* _Work instructions_
#1 From the commentary on the Irish commercial property market, print the passage starting at "It’s the same" and ending at "capital market activity.".
#2 According to the commentary on the Irish commercial property market, at roughly what level does the prime office yield now rest?
#3 Name every experienced international investor that the commentary on the Irish commercial property market says is actively seeking opportunities.

═══ Text under study

The recovery of the Irish commercial property market has been nothing short of exceptional. Almost all sectors of the market are nearing where they were before the crash. So is there still value to be had? If we look at prime Dublin offices, values have more than doubled since its cycle low in 2012. The international nature of the office occupational market has been the driving force behind this growth as “Ireland Inc” (and largely “Dublin Inc”) has attracted tech, pharma and financial giants from around the globe resulting in prime rents growing from the late €20’s per sq.ft. to the mid-€60’s. The prime office yield now rests at approx. 4.5% and may tighten marginally but it is generally accepted that both capital and rental growth is tapering in the sector.
It’s the same for Prime Retail. On Grafton Street rents have grown from a cycle low of €325 Zone A to €650 Zone A, with yields falling from excess 6% to close to peak levels at 3%. Even the office sector can’t claim this “accolade”. Grafton Street Capital values have more than doubled since the cycle low in 2012, again driven by the confidence flowing from the occupational market comprising both domestic and international tenants like Victoria’s Secret, And Other Stories, Boss and Nespresso. Experienced international investors like Hines, Deutsche Bank, Partizia and Thor are actively seeking opportunities despite the massive growth already priced in. It would appear that growth in the occupational market is the key force driving major capital market activity.
So is it too late to enjoy the fruits of the recovery in the commercial property sector?

══════
═══ Stored data

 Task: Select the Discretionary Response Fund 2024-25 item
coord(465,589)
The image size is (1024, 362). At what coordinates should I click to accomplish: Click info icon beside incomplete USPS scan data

══════

* _Answers in order_
#1
It’s the same for Prime Retail. On Grafton Street rents have grown from a cycle low of €325 Zone A to €650 Zone A, with yields falling from excess 6% to close to peak levels at 3%. Even the office sector can’t claim this “accolade”. Grafton Street Capital values have more than doubled since the cycle low in 2012, again driven by the confidence flowing from the occupational market comprising both domestic and international tenants like Victoria’s Secret, And Other Stories, Boss and Nespresso. Experienced international investors like Hines, Deutsche Bank, Partizia and Thor are actively seeking opportunities despite the massive growth already priced in. It would appear that growth in the occupational market is the key force driving major capital market activity.

#2 Approximately 4.5%.

#3 Hines, Deutsche Bank, Partizia, Thor